Overview: Fyodor Dostoevsky’s Brothers Karamazov is often taught at Dartmouth. In English 2-3, the program which I chair, three out of six professors use the book to teach our first-year students reading, writing, and critical thinking skills. One first-year seminar (ENG 7) teaches the book as its primary text, and several courses in the Russian department list it as required reading. We have long felt that we would like to create a Web site in which we could consolidate existing materials and develop new ones that will assist our students in their writing and research. We also plan this site to be an evolving teaching tool. Students taking courses in which the Brothers Karamazov is required reading would have the opportunity to assist in developing materials for the site. We envision a Web site that would grow to be the definitive site on the novel, linking to other relevant sites, providing a bibliography, and excerpting and annotating sections of the text, both in Russian and in English (akin to what Tom Luxon has done on his Milton Web site). Finally — and perhaps most important to meeting Venture Fund requirements — is that we will attach to the site a MOO that professors and students can use to enhance their understanding of the novel.
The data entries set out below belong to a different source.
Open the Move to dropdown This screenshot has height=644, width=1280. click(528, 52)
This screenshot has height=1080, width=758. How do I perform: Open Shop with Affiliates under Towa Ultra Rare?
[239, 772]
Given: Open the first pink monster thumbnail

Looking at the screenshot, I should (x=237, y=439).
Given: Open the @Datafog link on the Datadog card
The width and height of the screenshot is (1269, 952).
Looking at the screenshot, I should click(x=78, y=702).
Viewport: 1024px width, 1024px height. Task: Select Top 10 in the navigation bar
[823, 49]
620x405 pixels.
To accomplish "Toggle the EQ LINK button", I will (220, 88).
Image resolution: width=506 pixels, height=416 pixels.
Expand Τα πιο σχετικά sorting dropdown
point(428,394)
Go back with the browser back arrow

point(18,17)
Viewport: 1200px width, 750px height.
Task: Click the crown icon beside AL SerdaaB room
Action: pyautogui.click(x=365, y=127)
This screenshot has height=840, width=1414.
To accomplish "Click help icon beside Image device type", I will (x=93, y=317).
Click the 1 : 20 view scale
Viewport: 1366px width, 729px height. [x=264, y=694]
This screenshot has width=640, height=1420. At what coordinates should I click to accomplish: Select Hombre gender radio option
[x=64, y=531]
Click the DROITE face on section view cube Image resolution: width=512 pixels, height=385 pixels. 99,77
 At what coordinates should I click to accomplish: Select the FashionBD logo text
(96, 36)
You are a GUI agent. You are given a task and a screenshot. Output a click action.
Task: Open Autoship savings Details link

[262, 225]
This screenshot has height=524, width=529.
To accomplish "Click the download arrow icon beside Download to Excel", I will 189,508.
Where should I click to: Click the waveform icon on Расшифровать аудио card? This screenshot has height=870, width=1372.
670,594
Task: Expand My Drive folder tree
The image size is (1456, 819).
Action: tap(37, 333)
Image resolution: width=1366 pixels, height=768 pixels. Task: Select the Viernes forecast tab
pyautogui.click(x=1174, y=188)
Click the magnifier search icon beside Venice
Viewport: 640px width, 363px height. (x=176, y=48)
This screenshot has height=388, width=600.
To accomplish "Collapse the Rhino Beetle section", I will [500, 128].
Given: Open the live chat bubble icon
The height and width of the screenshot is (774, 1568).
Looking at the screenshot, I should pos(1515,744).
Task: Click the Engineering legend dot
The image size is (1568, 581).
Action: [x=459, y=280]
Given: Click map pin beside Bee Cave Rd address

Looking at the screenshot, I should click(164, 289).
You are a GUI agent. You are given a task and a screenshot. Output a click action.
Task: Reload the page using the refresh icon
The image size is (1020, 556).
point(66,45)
Instructional Designer: Barbara Knauff

Digital Linguistics Analysis

Instructors: Ioana Chitoran and Lindsay Whaley, Program in Linguistics and Cognitive Science

Overview: Any student of linguistics can attest to the gulf that separates an understanding of linguistic theory and the ability to undertake one’s own analysis of language data. For this reason, the stronger linguistics programs around the world include significant hands on experience in carrying out linguistic analysis for their students.

To date, most of these opportunities have come in the form of doing problem sets in various classes. While these exercises are valuable, they are impractical to create for some sub-fields of linguistics (e.g. acoustic phonetics), and even when they can be created, they are extremely artificial. The solution to these shortcomings is for students to be doing their own linguistic fieldwork and dealing with data that they themselves collect from native speakers, in its ‘raw’ state. We want to be able to assign class projects which employ computer-based tools, and make the tools available to all of the students who take these classes, rather than just the self-selected few who choose an independent study or an Honors Thesis. Support from the Computing Technology Venture Fund permits us to increase our laboratory capabilities, which in turn enables us to take these next steps.